What was I supposed to say pancake. I said sorry, I said why I reacted in the way I did and why I was wrong to do so??

will prob send flowers (wine is a bad idea due to painkillers yes??)

OP posts:
Pancakeflipper · 24/09/2010 21:59

you had to bring up that she emailed your sister ( who was organising it). Let it go....

BlueFergie · 24/09/2010 21:59

I am glad that you have seen you are being unreasonable OP. I don't know much about broken legs (thankfully) but I do know they take a loooong time to heal, often need to be reset, are very painful and make doing even the simplest tasks (ie showering, dressing, making a cup of tea ets) very difficult and tiring. I am quite sure your friend is still in pain, maybe you are right and she won't be in 3 weeks time but she doesn't know this. As today is the cut off day she has to make a decision based on the situation today. To be honest even if she knew she wouldn't have any pain she would still be reasonable to cancel as doing even the simplest things is extremely difficult so navigating a hotel getting on to treatment tables, moving around resturants etc would be very onerous even without the pain.

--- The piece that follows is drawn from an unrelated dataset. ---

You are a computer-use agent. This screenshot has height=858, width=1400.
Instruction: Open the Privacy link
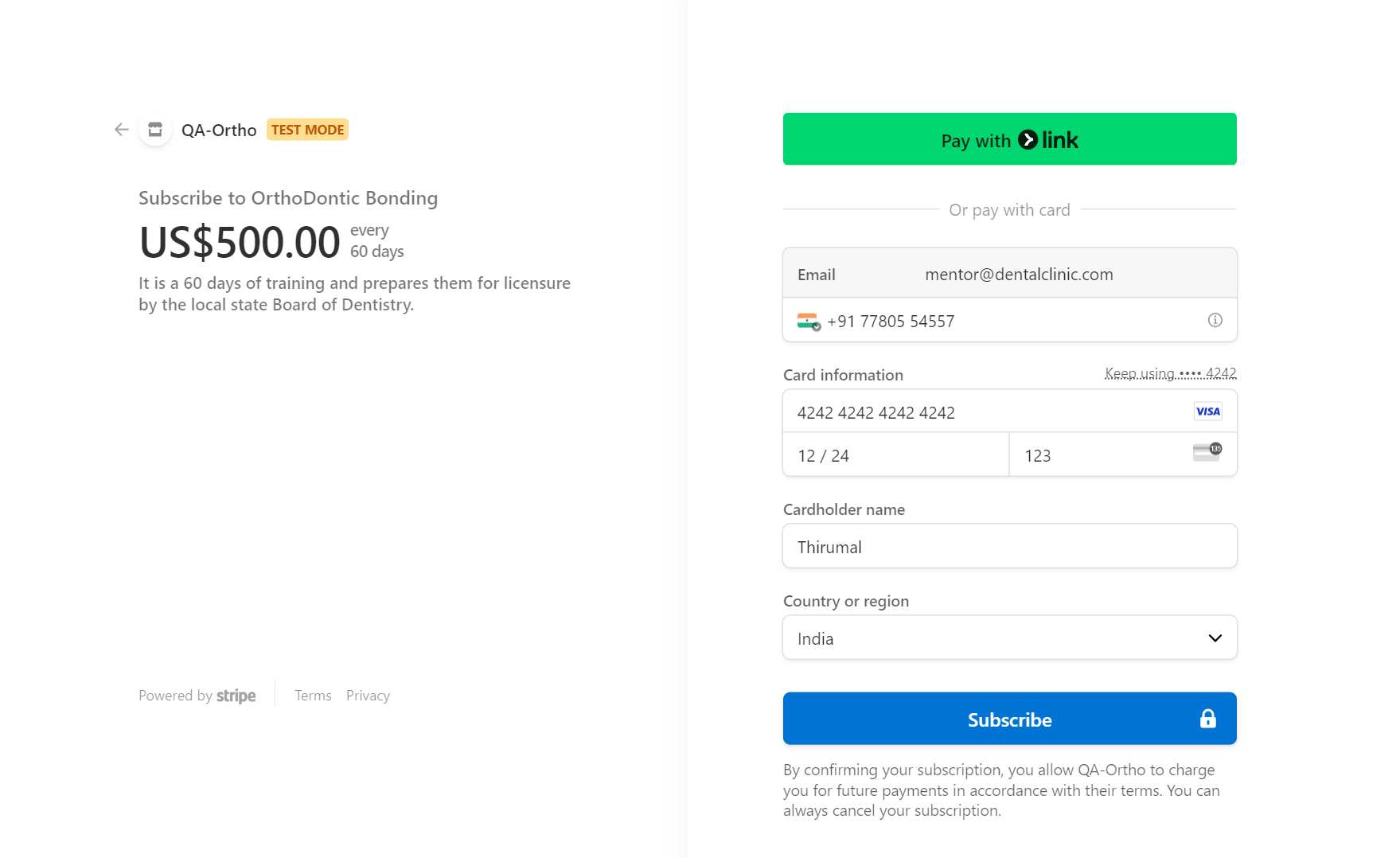(x=368, y=696)
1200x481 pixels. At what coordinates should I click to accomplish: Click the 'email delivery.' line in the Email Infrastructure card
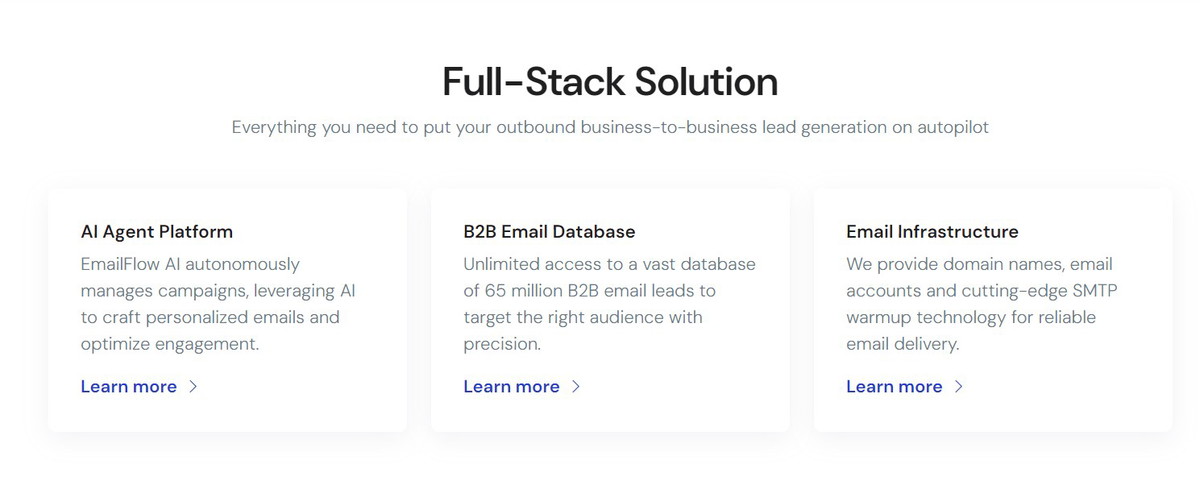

TrillianAstra · 24/09/2010 22:01

Wine + painkillers could be awesome Wink

Pancakeflipper · 24/09/2010 22:01

send her a link to this thread... She'll forget the pain in her leg for a while...

Gettingagrip · 24/09/2010 22:01

I know you have said that you have apologised, but really...

My daughter broke her ankle last year...it was horrendous. She sank into a depression...she couldn't shower or bathe. Washing her hair was a nightmare...we had to buy huge track-suit bottoms for her, to get on over the cast . Going to the loo was a nightmare...she couldn't sleep properly. She was in agony and on hundreds of tablets.

We were forever at the hospital having scans and x-rays. She had a terrible time. It took SIX MONTHS for her to even begin to get back to normal.

She didn't leave the house for weeks, unless it was to go to hospital yet again. She couldn't work or go to school.

It really was dreadful, and I wouldn't wish that on my worst enemy.

Just the fact that your friend probably cannot wash herself as usual would be enough to stop her going anywhere I would imagine, let alone a hen-do where everyone will be dressed in their best and all jolly.

YABU

Hedgeblunder · 24/09/2010 22:02

Oh Lordy that's the worst apology ever!!! She's better off with out you

DaftApeth · 24/09/2010 22:07

Hadn't realised you had already emiled her. Did I miss that bit? Thought I had read whole thread.

What did you say in original email to her?

I agree, it was a crap apology and I would be surprised if she is not more than a little upset right now!

alicet · 24/09/2010 22:12

Yep I agree it was a crap apology too sorry. You DIDN'T have to hear about it from your sister. She e-mailed you too! You should have had the good grace to just say sorry you over reacted, when can you come round and cheer her up with flowers and chocs

BarbieLovesKen · 24/09/2010 22:13

sorry but that really is a terrible apology. you shouldnt have bothered to be honest.